Gestionar el tiempo es un atributo exclusivamente humano. Y el tiempo solo
avanza en una dirección. Solo podemos cabalgarlo, como decía Borges. Retroceder
es imposible. Una vez disparada la flecha, es imposible que vuelva al arco.
Todas las acepciones del diccionario sobre la palabra progreso son positivas:
avanzar, desarrollar, adelantar, perfeccionar, movimiento. La pregunta para qué
sirve el progreso es pertinente pero solo si sabemos que es imposible no
progresar. Los animales progresan o regresan de acuerdo a las leyes de la
evolución. Una evolución que ya desde Darwin sabemos que no es finalista. Ni
siquiera la supervivencia de la especie es un fin de la evolución sino una
consecuencia. Si lo fuera no habrían desaparecido miles de especies. Desde que
hay rastros del hombre la humanidad ha progresado, lentamente al principio, de
una manera exponencial después. Pero el progreso de los humanos no es evolutivo
sino tecnológico. Esta es una historia nueva de la que ahora comenzamos a tener
clara conciencia.
Desde el punto de vista biológico
progresamos muy lentamente y las señales de adaptación, si se están
produciendo, que seguro que sí, son imposible de percibir por el ojo de los
humanos, como es imposible que un oftalmólogo se vea su propio ojo por dentro.
Pero como homo faber las cosas son distintas. Ortega en 1933 definía al hombre
como un centauro ontológico, capaz de crear una sobrenaturaleza, la técnica. En
vez de adaptarse al medio, como los demás animales, el homo faber, este
centauro ontológico adapta el medio a sus propias necesidades y a sus propias
expectativas. A este conjunto de actividades que el hombre impone a la
naturaleza, Ortega llama sobre-naturaleza. Esta sobre-naturaleza del hombre es
la historia del hombre, pues, para Ortega el hombre no tiene naturaleza sino
historia.
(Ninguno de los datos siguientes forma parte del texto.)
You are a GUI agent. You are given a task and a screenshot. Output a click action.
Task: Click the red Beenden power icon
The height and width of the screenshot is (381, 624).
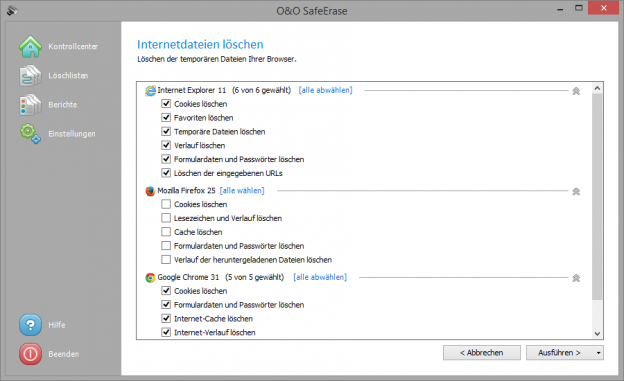click(30, 354)
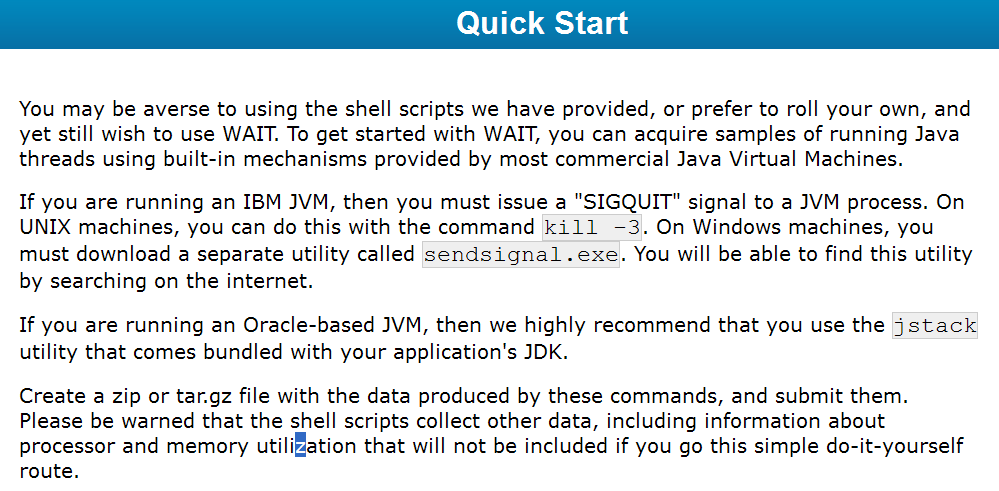Click the highlighted letter z in utilization
The height and width of the screenshot is (491, 999).
point(300,446)
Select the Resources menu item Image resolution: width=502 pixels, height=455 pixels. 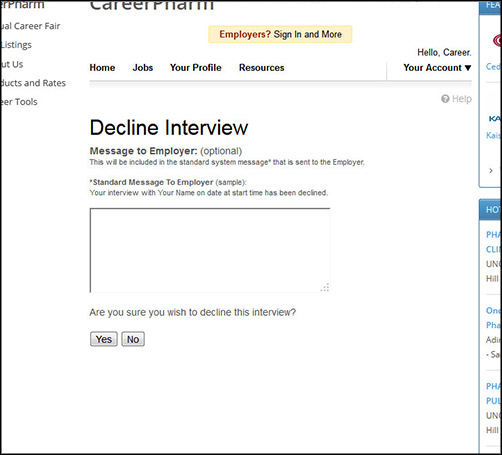262,68

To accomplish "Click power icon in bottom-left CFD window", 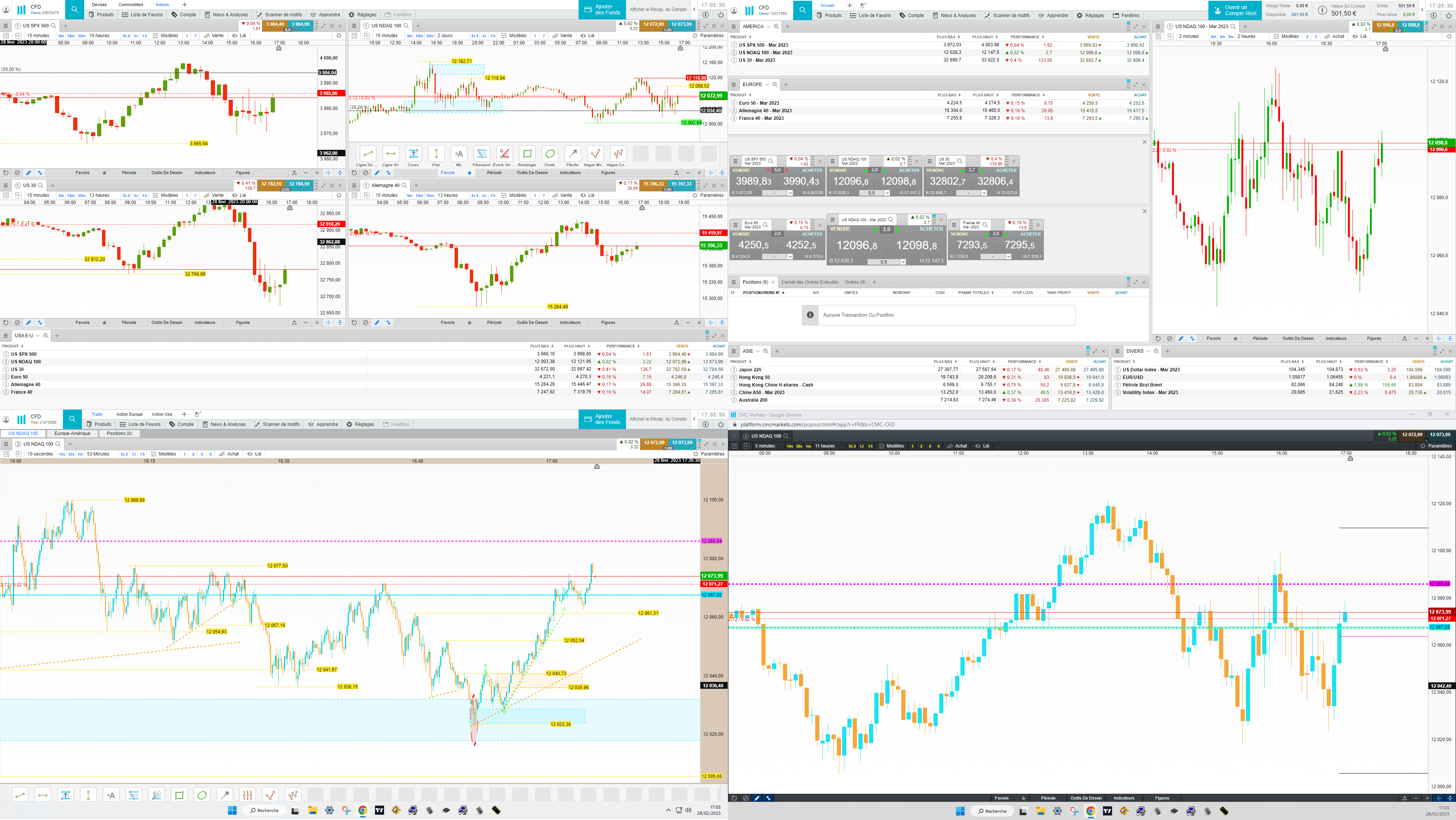I will [721, 424].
Para los humanos la naturaleza y la historia es la misma cosa. Este
reconocimiento de nuestro poder sobre el medio tiene una extraordinaria
importancia pues nos hace también responsables de él, estableciéndose un
estrecho e indisoluble vínculo entre el desarrollo tecnológico y la ética del
procedimiento y de sus consecuencias. Es este ajustamiento, este ejercicio de
responsabilidad, lo que distingue la transformación tecnológica del medio, de
la posible transformación del medio que se puede producir por la intervención o
la manera de vivir animal. Mientras que los animales viven adaptados a su medio
los humanos tenemos constantemente que ajustarnos a él y a este ajustamiento al
medio es lo que Zubiri llama justificación. Justificar nuestros actos es
hacernos responsables de ellos, una cuestión de gran importancia a la hora de
hablar de la tecnología (D. Gracia).
Mi amiga y colega la doctora Mari Cruz
Almaraz, en una sobremesa reciente nos dejaba encima de la mesa una pregunta
inquietante: ¿Progreso, pero de qué progreso estamos hablando? Sí, es una
pregunta inquietante, sobre todo porque la respuesta no depende ni de la
naturaleza, ni de los dioses. Solo depende de la historia, que es algo que
hacen los humanos para poder después contarlo. El fin de la historia es sobre
todo el fin de una historia contada. La historia de un hombre o la historia de
todos los hombres. En la China imperial un gran pintor de la corte enseñaba a
sus admirados amigos un precioso cuadro con un jardín y un camino rodeado de
zarzas y de rosas que se dirigía a la puerta de una casa. Era, les dijo la obra
de su vida. Algo llamó la atención a las espaldas de los espectadores que por
un momento retiraron la mirada del cuadro. Cuando volvieron a prestarle
atención observaron cómo el pintor se dirigía por la vereda hacia la puerta de
la casa del cuadro, la abrió, se volvió unos segundos y luego la cerró tras él,
desapareciendo para siempre. Desapareciendo en el interior de su propia obra.
Pero esta historia, como habrán podido adivinar es solo un cuento, un cuento
chino, que en nuestra cultura popular se asocia a la fabulación y al engaño.